Recently, the centerline has become a popular representation of lanes due to its advantages in solving the road topology problem. To enhance centerline prediction, we have developed a new approach called TopoMask. Unlike previous methods that rely on keypoints or parametric methods, TopoMask utilizes an instance-mask-based formulation coupled with a masked-attention-based transformer architecture. We introduce a quad-direction label representation to enrich the mask instances with flow information and design a corresponding post-processing technique for mask-to-centerline conversion. Additionally, we demonstrate that the instance-mask formulation provides complementary information to parametric Bezier regressions, and fusing both outputs leads to improved detection and topology performance. Moreover, we analyze the shortcomings of the pillar assumption in the Lift Splat technique and adapt a multi-height bin configuration. Experimental results show that TopoMask achieves state-of-the-art performance in the OpenLane-V2 dataset, increasing from 44.1 to 49.4 for Subset-A and 44.7 to 51.8 for Subset-B in the V1.1 OLS baseline.

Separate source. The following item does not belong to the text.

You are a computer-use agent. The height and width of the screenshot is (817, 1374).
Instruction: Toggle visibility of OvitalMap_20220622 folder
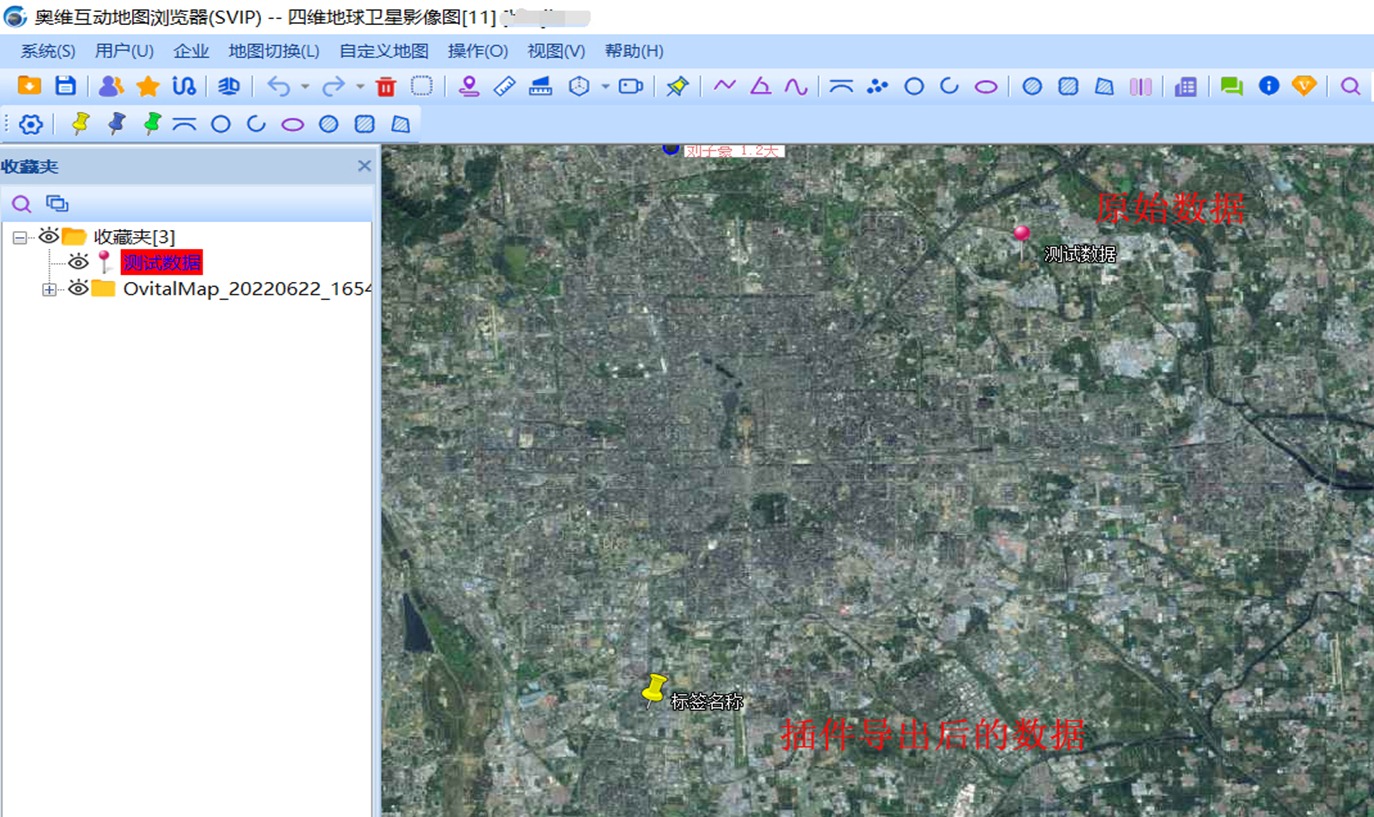click(78, 289)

Paper Structure (23 sections, 3 equations, 5 figures, 6 tables)

This paper contains 23 sections, 3 equations, 5 figures, 6 tables.

Figures (5)

  • Figure 1: Overview of the Centerline Prediction in the TopoMask Architecture. The process starts with Bird’s Eye View (BEV) Feature Extraction, projecting features from multi-view images onto a unified coordinate system. Then, masked-attention-based transformer decoder creates flow-aware instance masks. These masks are converted into centerlines through a quad-direction label-aware post-processing step. To further improve centerline prediction, the Bezier Head is incorporated into the transformer decoder, and a fusion block is used to combine both representations.
  • Figure 2: Transformer Decoder in TopoMask The TopoMask architecture comprises a mask head and a Bezier head, updating queries through successive layers of masked attention and self-attention within each decoder layer. Bezier control points are iteratively refined in each decoder layer, with the final binary mask output generated via a dot product between mask embeddings and BEV features.

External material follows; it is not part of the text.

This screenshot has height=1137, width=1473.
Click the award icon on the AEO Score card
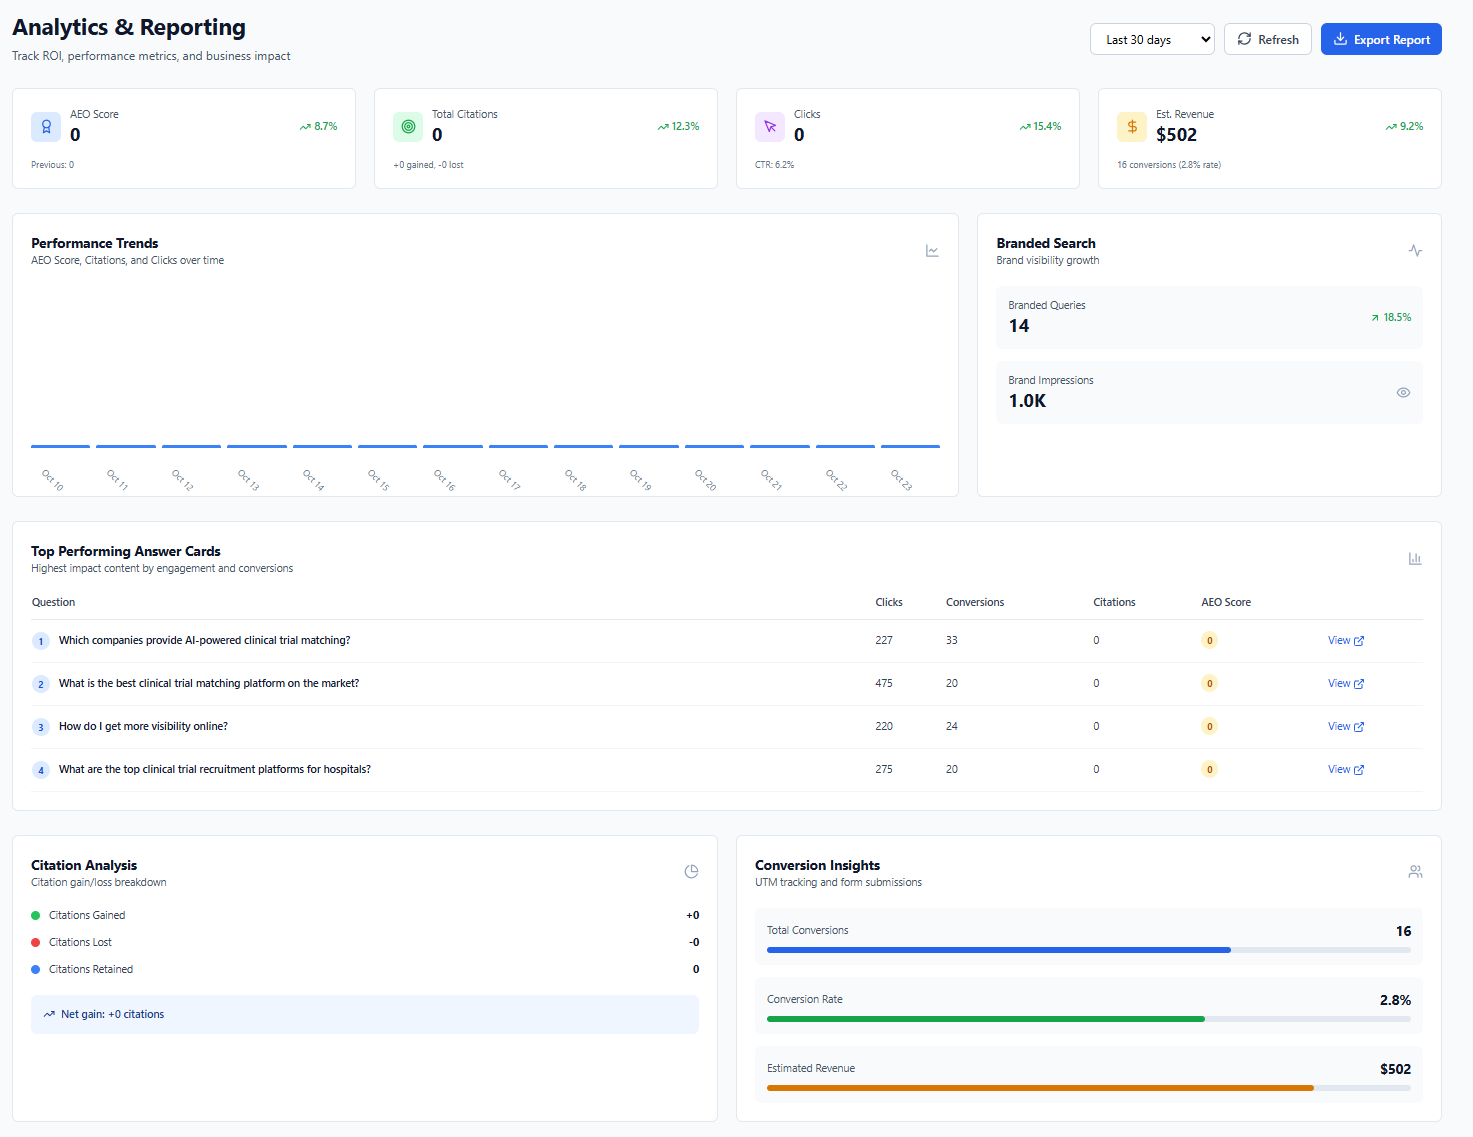click(x=46, y=127)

  • Figure 3: Quad-Direction Labels Encoding This figure demonstrates the creation of quad-direction labels, which encode the flow information of centerlines. These labels are up, down, left, and right. To generate these labels, a voting mechanism is applied between consecutive centerline points. In cases of equal votes, the final decision is based on the angle between the start and end points of the centerline.
  • Figure 4: Quad-Direction Label-Aware Post-Processing The figure provides an overview of the technique, which converts flow-aware instance masks into centerlines. During the first and second stages of this technique, the mask representation is transformed into sparse BEV points. In the third stage, these points are ordered using quad-direction labels, thereby encoding the flow information of the centerlines.
  • Figure 5: Voxel Feature Aggregation Comparison. The figure demonstrates the voxel aggregation techniques under the regular pillar assumption and the multi-height bin assumption. The proposed multi-height bin assumption encodes more information by preserving the practicality of the regular pillar assumption.